En fait, cette hérésie qui aurait pu toucher le royaume, c’est cela qu’il fallait reconstituer. Mais sa place est modeste. C’est la figure éclatante de Charles VII qui doit dominer : c’est lui le vainqueur.

Dans les délibérations de la ville de Troyes à la fin du XVe siècle, où elle écrit au souverain, la ville rappelle l’entrée triomphante du souverain le 9 juillet 1429, comment elle est tombée dans les mains des Armagnacs, sans un mot sur Jeanne d’Arc. C’est comme si elle n’avait rien fait. C’est Charles le vainqueur

Tout est complexe en histoire : si on se réfère au texte de Jean des Ulmes, il dit bien que le roi et Jeanne sont liés. Mais le procureur du roi qui s’attaque à Jean des Ulmes n’accepte pas qu’on traite Jeanne de « putain ribaude » : c’est devenu un crime de lèse-majesté. Elle devient donc aux yeux de la justice un élément important du système royal. En retrait, mais tout de même une certaine forme de reconnaissance et par conséquent un honneur lavé.

Conclusion

L’honneur de Jeanne a-t-il été restauré au XVe siècle ?

Claude Gauvard est tentée de penser que non malgré tout. On n’a que des fragments de sa renommée en quelques lieux du royaume : à Orléans, avec les fêtes Joanniques dès 1429, à Compiègne, à Paris même quelques cérémonies mais très peu. La cour de Charles d’Orléans est aussi un lieu, Vion chante ainsi « Jeanne la bonne Lorraine ».
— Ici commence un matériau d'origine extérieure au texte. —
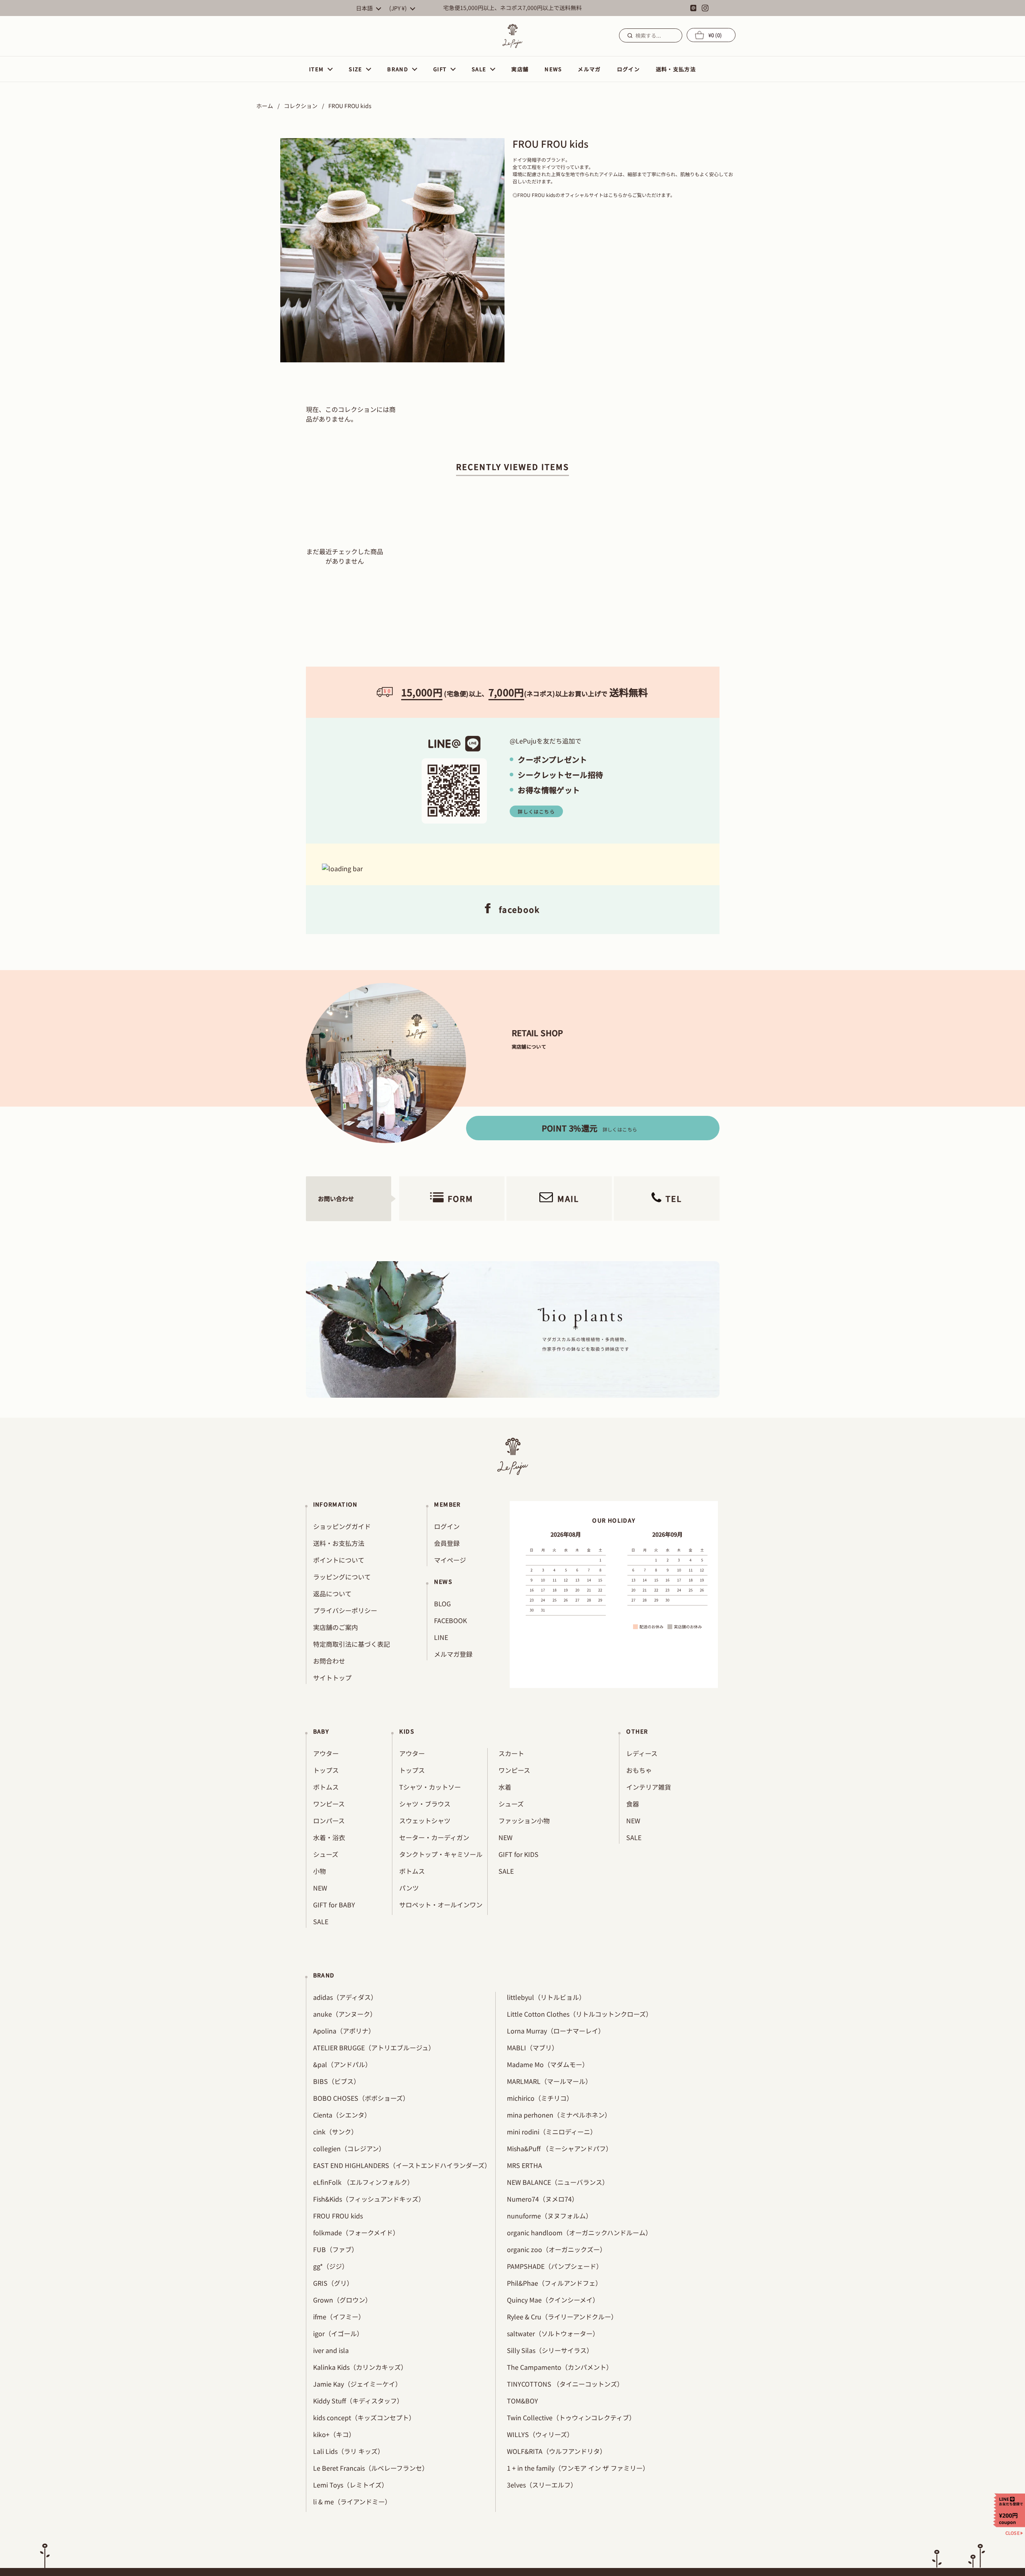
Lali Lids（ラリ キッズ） (348, 2451)
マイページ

Jeanne a eu une renommée qui a été faussée très rapidement : on l’appelle « bergère » très vite bien avant Michelet, attirant les petits oiseaux … la ferveur populaire a pu relayer tout cela. Mais c’est le XIXe siècle qui a inventé Jeanne : fille du peuple, fille de l’Église, fille de la Nation (dans un principe de revanche après 1870). Il faut attendre très longtemps.

À qui Jeanne appartient-elle ? À personne, sauf peut-être aux historiens qui essayent de reconstituer à travers la société ce qu’elle a pu représenter pour eux au XVe siècle puis aux siècles suivants, non sans laisser aux historiens qui travaillent sur Jeanne d’Arc une part, toujours, de mystère.